Here is information about The Norfolk Retriever, a now extinct English breed, which may have been another of the contributors to the gene pool of the Curly Coated Retriever.
This appears in Gordon Stable's book "Our Friend the Dog". My edition of this book is from 1895 but the first edition was published earlier.
The Norfolk Retriever
By Gordon Stables
My readers have heard of a Norfolk Spaniel, but few, I dare say, know that there is supposed by some very good sportsmen to be a breed of Retriever common to the same county. For this dog there is no class at our shows, which is equivalent to saying he is not recognized by the Kennel Club. I never saw the dog myself, although I some day hope to make his acquaintance. I therefore cull the following description of the animal from “British Dogs,”, a book by my friend, Hugh Dalziel. But I must premise that the description is by “Saxon,” a well-known writer on sporting subjects.
“The colour is more often brown than black, and the shade of brown rather light than dark—a sort of sandy brown, in fact. Coat, curly, of course, and the curls hardly so close and crisp as in the show Retriever of the present day, but inclined to be open and woolly. The coat is not long, however, and across the back there is often a saddle of straight short hair. In texture the coat is inclined to be coarse, and is almost invariably looks rusty and feels harsh to the touch. This, however, may be in some measure due to neglect. The head is heavy and wise-looking, the muzzle square and broad; ears large and somewhat thickly covered with long curly hair. The limbs stout and strong, with large and well-webbed feet. The tail is usually docked like a Spaniel’s, but not so short. This seems to be quite a keeper’s custom, and probably originated in the fact that, to an inexperienced eye, the tail of a puppy generally appears too long for the dog. However, although docking the tail improves the appearance of the Spaniel, in my opinion it completely spoils the symmetry of a Retriever. I remember once asking a Norfolk keeper’s opinion of a very handsome flat-coated Retriever I had. After examining the dog carefully, the man said, ‘Well, sire, he would be a rare, nice-looking dog if you only cut half a yard off his tail.’ I need hardly add that I did not act on the suggestion.

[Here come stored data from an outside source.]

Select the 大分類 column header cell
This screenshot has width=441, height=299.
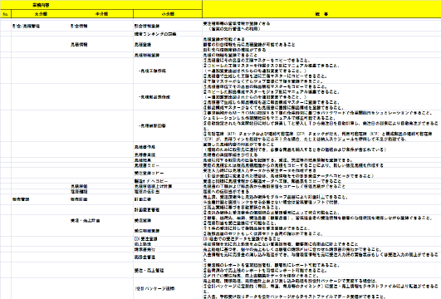tap(41, 14)
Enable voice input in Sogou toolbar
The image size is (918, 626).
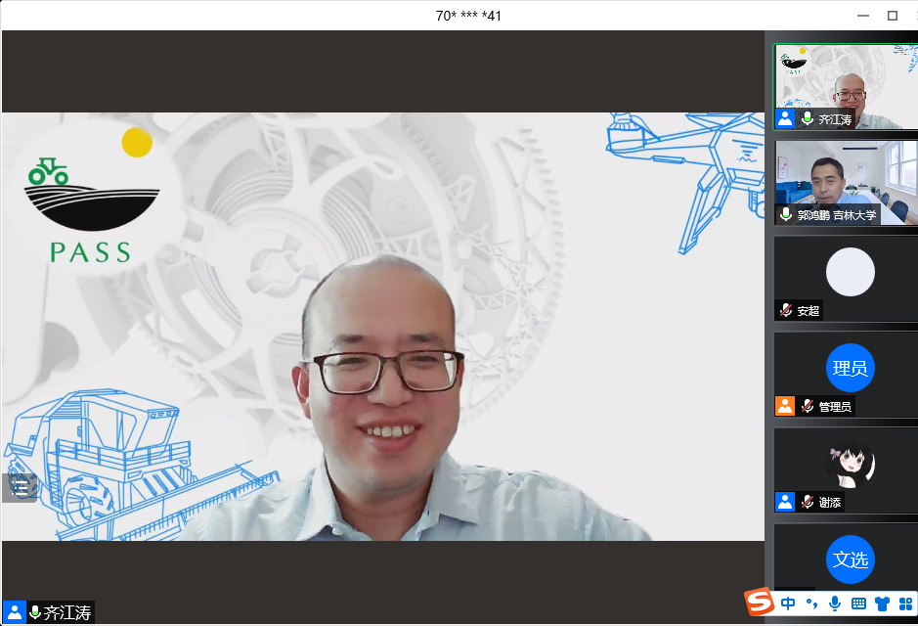834,604
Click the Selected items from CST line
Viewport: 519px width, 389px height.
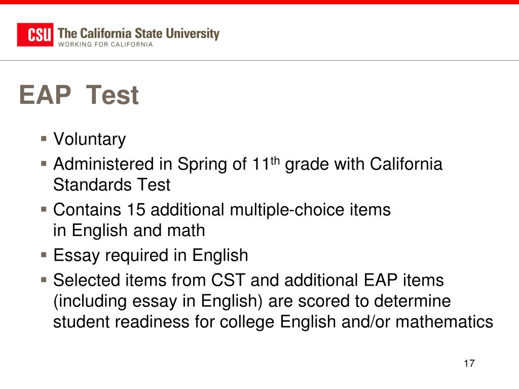[x=248, y=280]

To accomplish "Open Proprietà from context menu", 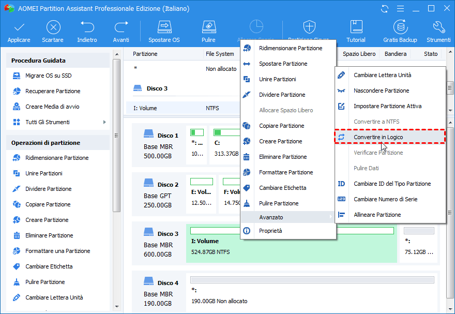I will click(x=270, y=231).
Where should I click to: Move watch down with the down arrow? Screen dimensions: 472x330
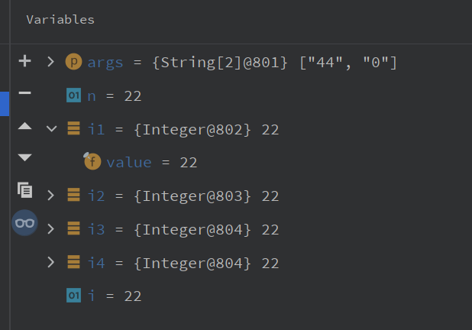(24, 158)
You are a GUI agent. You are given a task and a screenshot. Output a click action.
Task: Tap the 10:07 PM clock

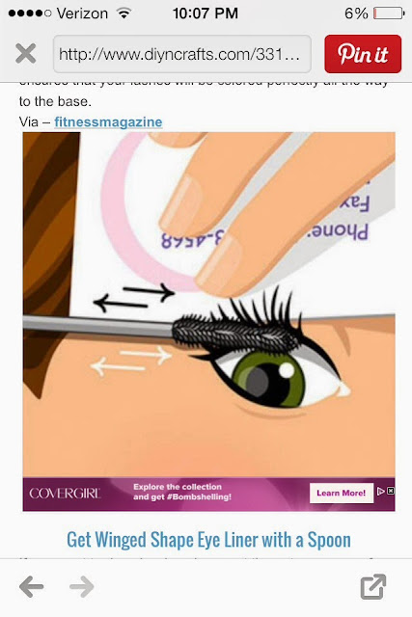click(206, 13)
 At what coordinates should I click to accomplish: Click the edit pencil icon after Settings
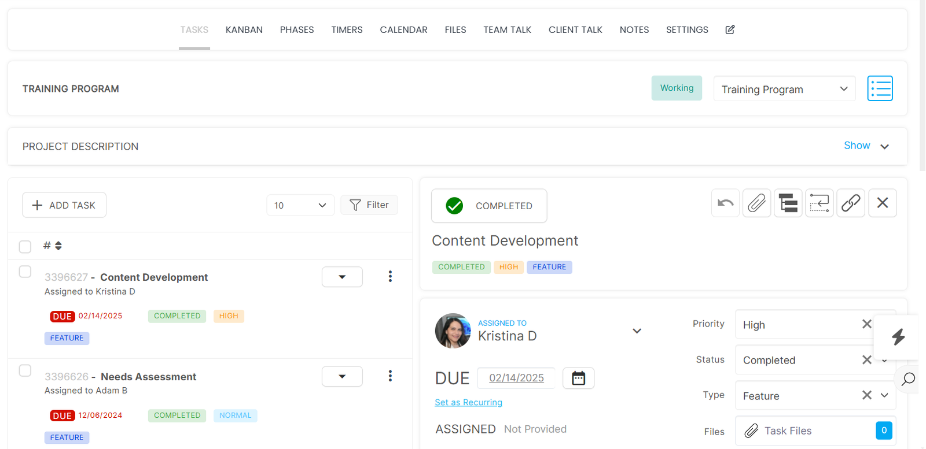pos(730,29)
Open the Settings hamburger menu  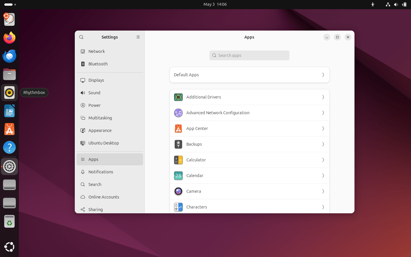138,37
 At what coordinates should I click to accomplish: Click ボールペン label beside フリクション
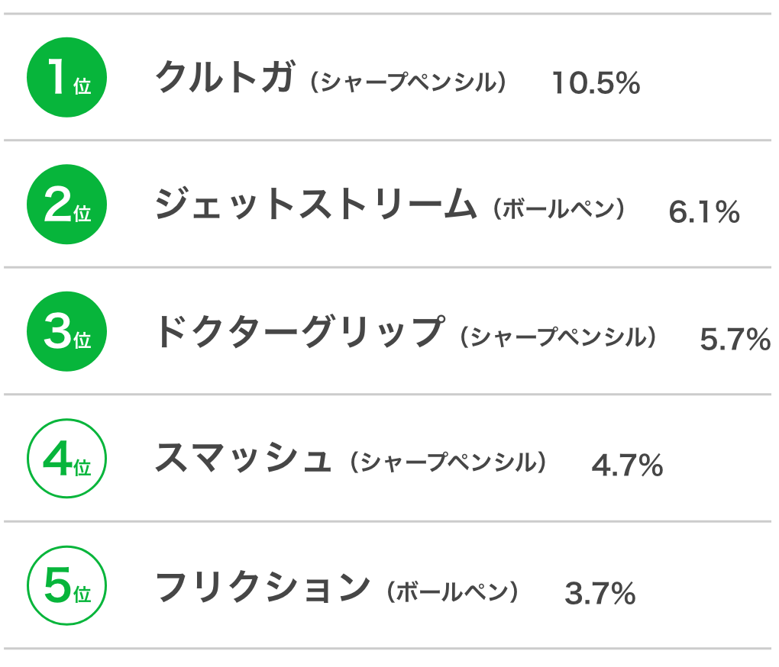tap(453, 591)
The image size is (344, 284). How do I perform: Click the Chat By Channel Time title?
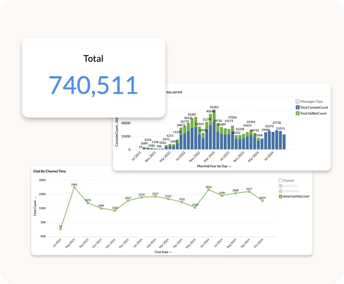[49, 171]
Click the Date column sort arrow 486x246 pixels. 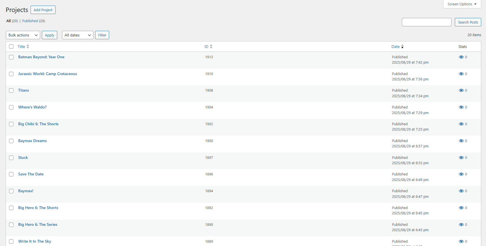tap(402, 47)
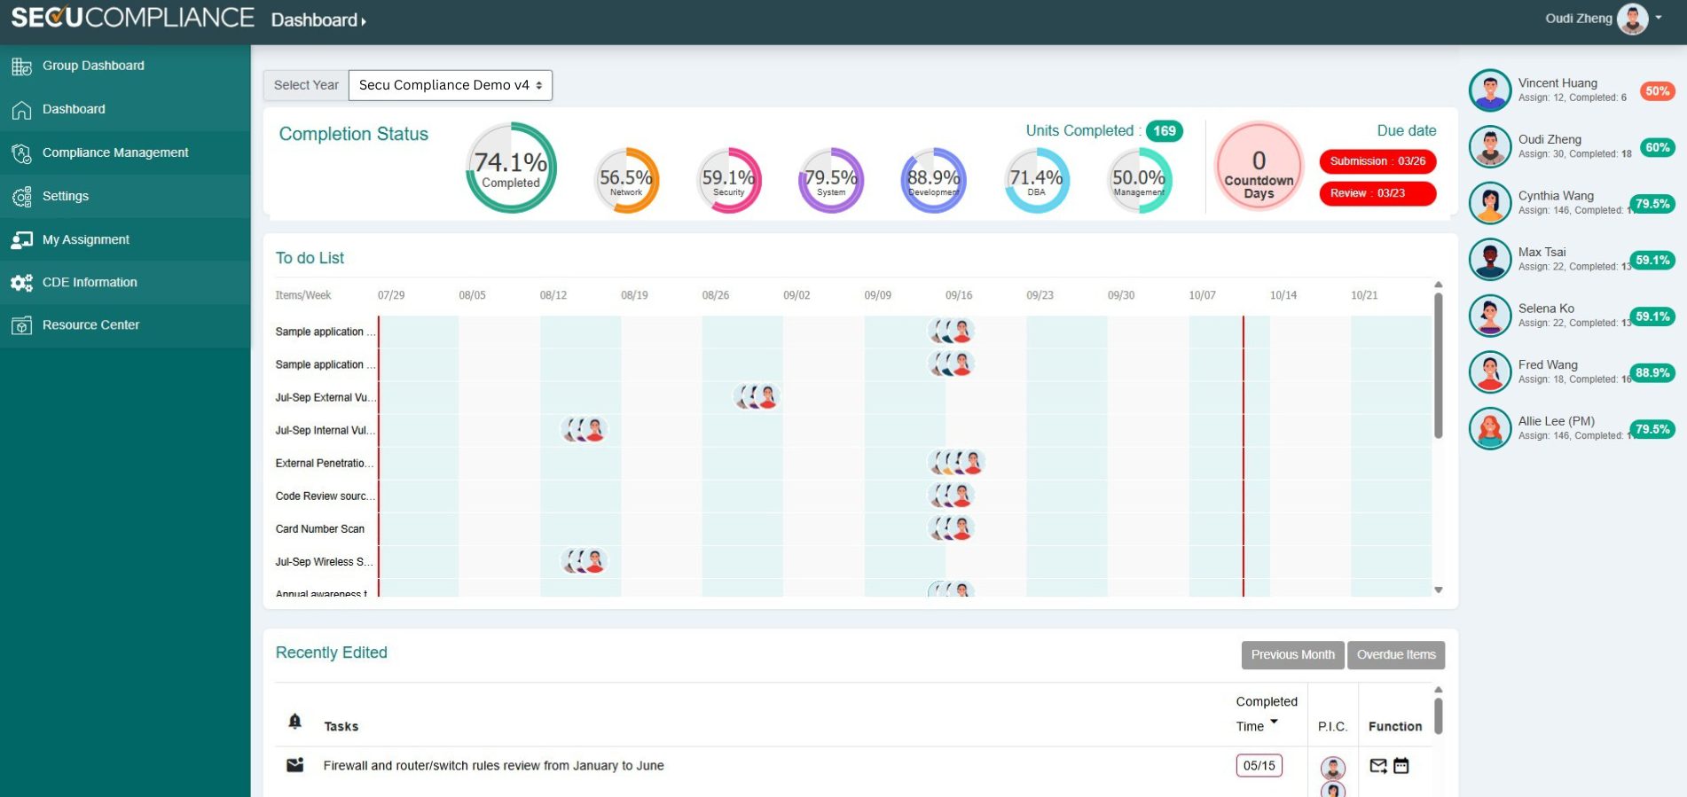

‘When white appears on the chest it is more frequently in the form of a spot or patch, than a narrow streak. They are usually rather above than below the medium size, and are strong, compact dogs. As a rule, they are exceedingly intelligent and tractable, capable of being trained to almost anything, both in the way of tricks and with the gun. In temperament they are lively and cheerful, making excellent companions; and it is very rarely that they are found sulky or vicious. When only half-trained they are apt to be headstrong and impetuous, and though naturally with a strong retrieving instinct, are often a little inclined to be hard-mouthed. This defect can be traced to two causes. It may be the result of injudicious breeding from hard-mouthed parents, or it may arise from careless or slovenly handling in their young days. However, when they are wanted almost exclusively for wild-fowl shooting, this failing is not of so much movement, for they will be principally used for retrieving birds that have fallen in the water; and as fowl are for the most part very tough birds, the rough grip as a dog seizes a duck will not cause much mischief, and while swimming the most inveterate “biter” will seldom give his birds a second nip. For wild-fowl shooting they are admirable. Their resolute nature renders them most determined in hunting coots, moor-hens, and half-fowl, as the gunners call many of the smaller members of the amas tribe, for which their too limited knowledge of natural history cannot supply a name. When accustomed to sea-shore shooting they will face a rough sea well, and they are strong swimmers, persevering, and not easily daunted in their search for a dead or wounded fowl.
There are a couple of passages in this description of the Norfolk Retriever that might resonate with Curly Coated Retriever fanciers. Let's review a couple of them.
In the Norfolk Retriever:
"The coat is not long, however, and across the back there is often a saddle of straight short hair."
"They are usually rather above than below the medium size, and are strong, compact dogs. As a rule, they are exceedingly intelligent and tractable, capable of being trained to almost anything, both in the way of tricks and with the gun."
Could a few Norfolk retriever relatives have given a saddle back to some of their Curly Coated Retriever descendants?
Curly standards through the years have mentioned a saddle back in a curly as a fault. Could this mention of a saddleback as a fault be an effort by early curly breeders to separate the breed from it's Norfolk Retriever ancestors?
When crosses were made in the development of breeds, a trait in some of the ancestors used to develop the breed was not desirable in the new breed. For example, a topknot is undesirable in a curly. Lack of topknot would have served to distinguish a correct and desirable curly from that of his closest known relative, the Irish Water Spaniel.
It is quite possible the mention of saddlebacks and caution against same in the Curly Coated Retriever hearkens back to some early curlies carrying the saddlebacks of their Norfolk Retriever ancestors.